But first . . .


Have you got three minutes, fifty-four seconds for this really nice song and video? It aims to prevent 18,000 marriages from being torn asunder.


Ellen Degeneres’s. She seems so happy describing her wedding – why can’t Ken Starr just accept that she, like any American, has certain inalienable rights; among them, the pursuit of happiness?


Gus Johnson: “For Mr. Sullivan to conflate the tax problems of a few nominees with the systemic corruption, malfeasance and incompetence of the past eight years is disingenuous. You should remind your readers of what FDR said in one of his speeches where he quoted Dante. To wit: ‘Governments can err, Presidents do make mistakes, but the immortal Dante tells us that divine justice weighs the sins of the cold-blooded and the sins of the warm-hearted in different scales. Better the occasional faults of a Government that lives in a spirit of charity than the constant omission of a Government frozen in the ice of its own indifference.’

Dick Theriault: “Of COURSE there is bias. That’s why we have parties in the first place. And as of yesterday when I received my new registration card, I am also a Democrat – after 60 years as a Republican. I probably would still be, if the Current Crop had not totally perverted the principles of the party.”

And now . . .


This is getting serious, folks. If there are a few pieces of the stimulus package you particularly don’t like (preventing STD’s? reseeding the mall?), fine; let’s get rid of them (I think those are already out anyway). But we need to do this, do it big, and do it now.

We’ve thrown in tons of tax cuts – too many, in my view . . . a quarter-trillion-dollar nod to our friends on the right side of the aisle.

That part, they like.

It’s the spending they don’t like. It is criticized either for taking too long to kick in (but trust me: we’ll still need it when it finally does; and the mere anticipation of it has its own salutary effect). Or for being too much (but trust me: it’s going to prove to be not enough; there will be more).

Whatever its size or composition, the cost of the package – whether tax cuts or spending – will all be put on the National Credit Card.

So the critical thing: what are we borrowing the money for.

With the tax cuts, to the extent they are spent at all (most of it will be saved or used to pay down debt), they will largely be spent on things that don’t make us stronger over the long term: A TV made in Korea? A ski trip? More frequent restaurant meals or a new car? More clothes made in China? Apart from these boots (made in Brazil, reduced from $500 to $151*), do you really need more clothes?

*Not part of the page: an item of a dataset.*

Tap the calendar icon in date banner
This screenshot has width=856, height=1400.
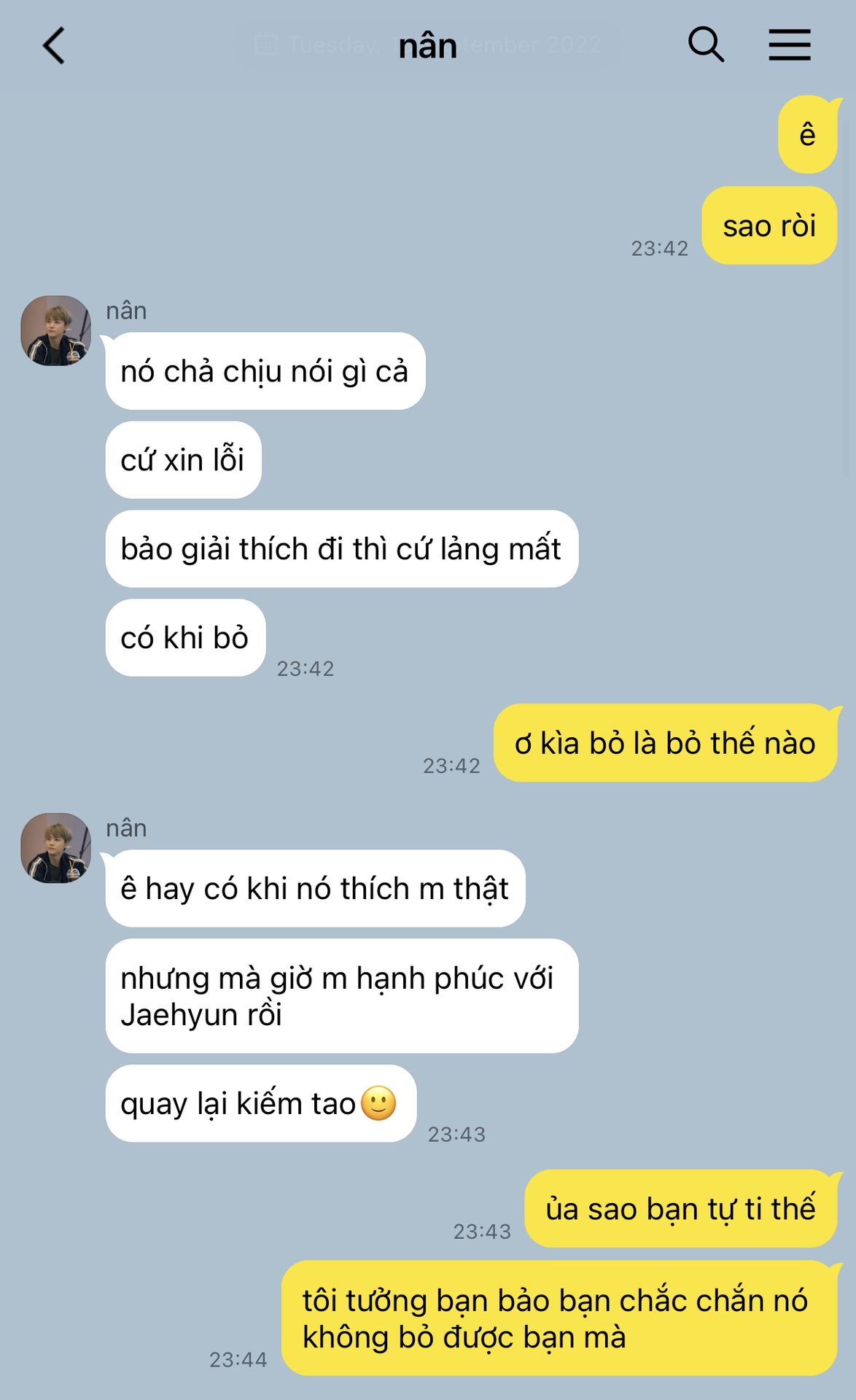point(266,44)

Consumer spending will give a little temporary bump to the economy and maybe keep some sales clerks and busboys employed a little longer, but what will we have left to show for it? We will have simply borrowed a giant sum of money to spend-beyond-our-means yet a little longer and postpone even greater pain.

It’s not spending we should be borrowing for, it’s investing. If the money goes to weatherize homes and modernize our electric grid and build windmills and digitize health records and fund basic science and rebuild our aging schools and bridges (and dredge our waterways), we will have a more efficient, competitive, prosperous economy to show for it.

And the latter frame is one people can come to understand and have confidence in. Confidence trumps fear and leads to a virtuous cycle.

(As they can also understand and perhaps take some comfort in the portions of the bill designed to keep cops on the street, firefighters employed, and unemployment benefits extended.)

The former tax-cut/consumer-spending frame: “Don’t worry, we’re all going to go out to the mall and spend an extra $2,000 that Uncle Sam borrows to give us. We don’t have to change our behavior at all! We just have to accept more tax cuts and start spending again – that will get America back on track.”

The latter investing/infrastructure frame: “Don’t worry, we’re going to go through some tough times, yes, but with the clear goals of becoming energy independent – saving multiple trillions each decade we’d otherwise send overseas for oil and gas – and becoming leaders in and exporters of green technology . . . and rationalizing our healthcare delivery system to make it more efficient . . . and modernizing our infrastructure . . . and improving the competitiveness of our schools and their graduates . . . and maintaining our lead in higher education and basic research . . . and hang in there, because through that hard, smart effort America will get back on track.”

You can tell which frame sings more true to me. And no, not all the stuff of that second frame is in the current bill; but as I say, this is not going to be over any time soon. There will be more to come.

* And take another 20% off with your “FF20” promo code at checkout.